Absci ha desarrollado una plataforma de inteligencia artificial generativa capaz de diseñar anticuerpos terapéuticos sin necesidad de modelos biológicos previos. La tecnología promete reducir los tiempos de desarrollo de fármacos, pasando de años a meses, al generar moléculas completamente nuevas optimizadas para atacar dianas específicas.
Cómo funciona el diseño computacional de anticuerpos 🧬
La plataforma utiliza modelos de aprendizaje profundo entrenados con datos de interacciones proteína-proteína. Genera secuencias de anticuerpos que no existen en la naturaleza, prediciendo su estructura tridimensional y afinidad. El sistema evalúa millones de variantes en silicio, seleccionando las candidatas con mayor probabilidad de éxito antes de la síntesis y validación en laboratorio. Esto elimina procesos de cribado aleatorio.

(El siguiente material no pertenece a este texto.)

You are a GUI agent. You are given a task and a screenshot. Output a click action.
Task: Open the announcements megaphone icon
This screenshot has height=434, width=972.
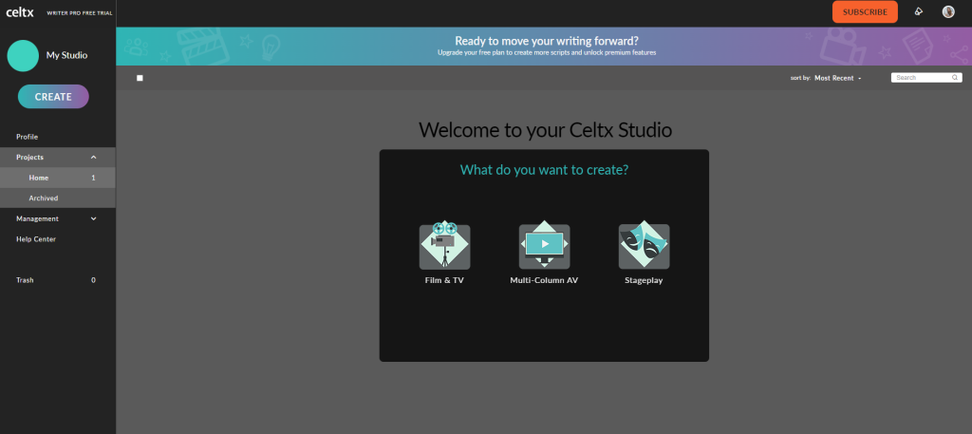[918, 12]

Adiós ratones, hola servidores (y viceversa) 🖥️
Mientras los ratones de laboratorio respiran aliviados, los ingenieros informáticos sudan tinta con los clusters de GPU. Ahora los anticuerpos se diseñan en un teclado antes que en una placa de Petri. Eso sí, cuando la IA alucina y propone un anticuerpo que se une a una proteína de plátano, alguien tiene que explicarle al inversor que no es un error, sino un candidato para la próxima pandemia de fruta.